Nintendo's not revealed much of its online plans for Wii U, other than saying it represents a massive leap forward, but President Satoru Iwata spoke to investors after E3 to reveal a little more about the company's pledge to give developers more freedom in creating online environments.
Referring to the company's current model of offering a rather rigid online structure for developers to fit into, Iwata gave the example of enabling voice chat, something that's already been confirmed as a major feature of the new console.
So, for example with the question of VoIP, I think then what we would like to do is work with them on how to enable them to do that. But, what we're not going to do is to consider as prerequisite conditions that every game includes features like that because obviously there are some developers who may not want to do that.
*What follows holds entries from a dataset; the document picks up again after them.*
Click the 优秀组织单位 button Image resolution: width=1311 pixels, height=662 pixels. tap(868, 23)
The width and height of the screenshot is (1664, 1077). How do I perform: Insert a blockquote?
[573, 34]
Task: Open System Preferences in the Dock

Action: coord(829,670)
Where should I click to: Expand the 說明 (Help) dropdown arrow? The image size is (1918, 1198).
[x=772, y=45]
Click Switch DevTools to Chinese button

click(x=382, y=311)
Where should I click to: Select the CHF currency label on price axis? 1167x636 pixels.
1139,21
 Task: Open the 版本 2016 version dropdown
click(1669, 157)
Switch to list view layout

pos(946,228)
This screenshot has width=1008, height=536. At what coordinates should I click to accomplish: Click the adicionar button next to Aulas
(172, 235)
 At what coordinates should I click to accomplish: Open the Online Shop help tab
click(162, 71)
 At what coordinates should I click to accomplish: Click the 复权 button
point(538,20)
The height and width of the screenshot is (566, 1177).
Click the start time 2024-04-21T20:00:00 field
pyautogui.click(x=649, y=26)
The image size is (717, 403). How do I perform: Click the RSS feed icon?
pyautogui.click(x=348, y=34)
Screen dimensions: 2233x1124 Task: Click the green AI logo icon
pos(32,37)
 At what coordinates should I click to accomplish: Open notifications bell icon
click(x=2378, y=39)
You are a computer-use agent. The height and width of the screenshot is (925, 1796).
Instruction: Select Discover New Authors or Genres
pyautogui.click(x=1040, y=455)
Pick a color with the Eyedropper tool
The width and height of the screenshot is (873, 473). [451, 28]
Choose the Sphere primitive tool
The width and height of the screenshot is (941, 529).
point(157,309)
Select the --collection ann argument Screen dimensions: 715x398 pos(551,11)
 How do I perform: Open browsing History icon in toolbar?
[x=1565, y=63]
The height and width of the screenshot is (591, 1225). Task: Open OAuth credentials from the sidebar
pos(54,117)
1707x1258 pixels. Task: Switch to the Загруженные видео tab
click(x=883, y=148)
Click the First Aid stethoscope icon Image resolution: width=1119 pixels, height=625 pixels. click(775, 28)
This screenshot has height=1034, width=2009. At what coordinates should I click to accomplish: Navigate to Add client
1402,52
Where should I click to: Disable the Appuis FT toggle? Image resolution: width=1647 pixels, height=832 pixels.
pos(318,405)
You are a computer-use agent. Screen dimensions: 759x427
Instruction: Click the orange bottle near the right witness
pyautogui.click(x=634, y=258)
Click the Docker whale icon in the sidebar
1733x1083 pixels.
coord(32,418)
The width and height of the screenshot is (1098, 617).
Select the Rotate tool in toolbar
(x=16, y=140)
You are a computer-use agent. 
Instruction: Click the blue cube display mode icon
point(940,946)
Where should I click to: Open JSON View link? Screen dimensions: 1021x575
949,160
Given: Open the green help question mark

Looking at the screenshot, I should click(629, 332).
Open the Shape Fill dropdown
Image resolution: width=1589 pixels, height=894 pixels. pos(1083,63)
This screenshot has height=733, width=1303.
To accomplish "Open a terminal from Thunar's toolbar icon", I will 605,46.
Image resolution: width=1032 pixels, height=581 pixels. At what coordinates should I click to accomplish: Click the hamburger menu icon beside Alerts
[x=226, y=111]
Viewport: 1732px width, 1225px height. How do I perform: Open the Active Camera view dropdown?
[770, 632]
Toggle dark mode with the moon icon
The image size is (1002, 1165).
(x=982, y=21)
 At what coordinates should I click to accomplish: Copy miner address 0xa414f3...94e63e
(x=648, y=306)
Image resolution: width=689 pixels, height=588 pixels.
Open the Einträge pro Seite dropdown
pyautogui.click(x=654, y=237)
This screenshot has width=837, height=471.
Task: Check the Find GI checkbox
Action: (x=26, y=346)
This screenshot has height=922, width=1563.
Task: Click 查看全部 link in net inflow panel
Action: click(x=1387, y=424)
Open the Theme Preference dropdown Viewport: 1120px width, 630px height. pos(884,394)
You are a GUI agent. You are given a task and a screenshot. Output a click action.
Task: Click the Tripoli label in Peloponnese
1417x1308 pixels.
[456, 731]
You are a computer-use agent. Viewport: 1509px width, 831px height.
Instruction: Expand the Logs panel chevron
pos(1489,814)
Iwata also notes the huge popularity of social networks, an area the company has so far shied away from, saying:
We've come to the conclusion that we are no longer in a period where we cannot have any connection at all with social networking services.
While the President couldn't give any solid details about the online functions Wii U will offer, the ethos seems to be a marked change from the Wii's often criticised connectivity offering:
I think that once you hear what we'll have to say, you'll feel that Nintendo has a policy of adapting itself to changes in the network environment in a flexible fashion rather than the one of sticking to a rigid mechanism, or perhaps you'll notice that we have found ways to take advantage of these types of features like VoIP and social networking, where our systems have been seen as being weak in the past.